Available records Start Marker
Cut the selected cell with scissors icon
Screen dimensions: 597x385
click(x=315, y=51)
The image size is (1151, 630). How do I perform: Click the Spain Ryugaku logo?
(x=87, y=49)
Available records End Marker
§ What you will do: Retype all of the material above with every character intact.

§ Completed task:
Cut the selected cell with scissors icon
Screen dimensions: 597x385
click(x=315, y=51)
The image size is (1151, 630). How do I perform: Click the Spain Ryugaku logo?
(x=87, y=49)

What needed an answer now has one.